O Brasil registrou em 2024 os melhores resultados de renda, desigualdade e pobreza de toda a série histórica iniciada em 1995, segundo nota técnica divulgada pelo Instituto de Pesquisa Econômica Aplicada (Ipea) nesta terça-feira (25). O levantamento utiliza dados do Instituto Brasileiro de Geografia e Estatística (IBGE).
Ao longo de 30 anos, a renda domiciliar per capita cresceu cerca de 70%, o coeficiente de Gini — índice que mede concentração de renda — caiu quase 18%, e a taxa de extrema pobreza recuou de 25% para menos de 5%. O progresso foi irregular, concentrado entre 2003 e 2014, e retomado com força entre 2021 e 2024, após um período de crises entre 2014 e 2021, marcado por recessão, lenta recuperação e forte impacto da pandemia.
Entre 2021 e 2024, a renda média cresceu mais de 25% em termos reais, o maior avanço desde o Plano Real, acompanhado de queda expressiva na desigualdade.
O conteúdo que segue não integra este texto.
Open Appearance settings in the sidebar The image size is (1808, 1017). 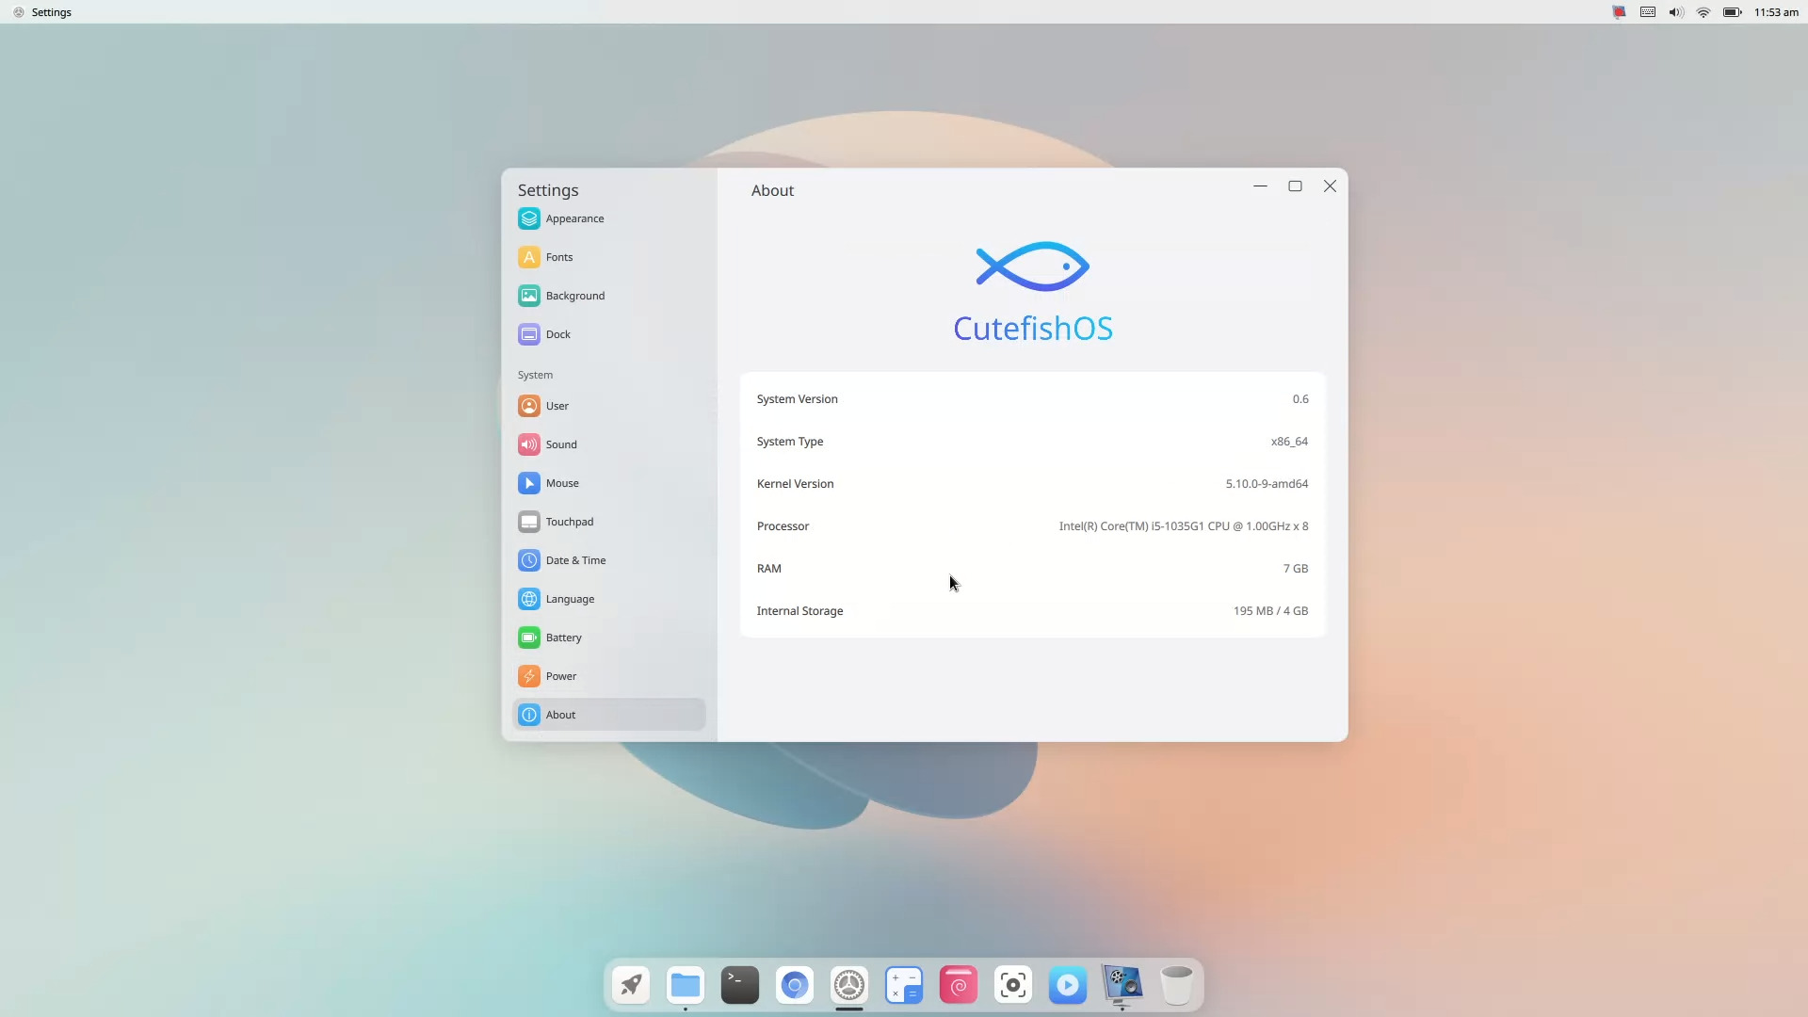573,218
Segundo os pesquisadores Marcos Dantas Hecksher e Pedro Herculano Souza, quase metade da redução da desigualdade e da extrema pobreza nesse período decorreu do aquecimento do mercado de trabalho e da expansão das transferências de renda, incluindo programas como Bolsa Família, Benefício de Prestação Continuada, Auxílio Brasil e Auxílio Emergencial.
O estudo aponta que, apesar dos avanços, os efeitos das transferências sociais perderam força em 2023 e 2024, enquanto o mercado de trabalho manteve impacto determinante sobre os indicadores. Hecksher ressalta a necessidade de políticas integradas: “As desigualdades precisam ser combatidas por meio de todas as políticas públicas, não apenas pelo direcionamento de gastos sociais, mas também por uma distribuição mais justa dos impostos e pela promoção da produtividade do trabalho dos mais pobres.”
Em 2024, 4,8% da população vivia abaixo da linha de extrema pobreza (US$ 3 por dia), e 26,8% abaixo da linha de pobreza (US$ 8,30 por dia). Mais de 60% da redução da extrema pobreza entre 2021 e 2024 ocorreu devido à melhora distributiva, segundo o estudo.
A nota técnica alerta que o ritmo de melhoria pode desacelerar com o fim da expansão das políticas assistenciais, tornando o mercado de trabalho ainda mais central nos próximos anos. Os pesquisadores também observam que pesquisas domiciliares podem subestimar rendimentos muito altos e parte das transferências sociais, exigindo cautela na interpretação dos resultados.
O levantamento conclui que o período recente marca uma mudança estrutural significativa: depois de anos de estagnação ou retrocesso, os indicadores de renda, desigualdade e pobreza voltaram a melhorar ao mesmo tempo e de forma acelerada.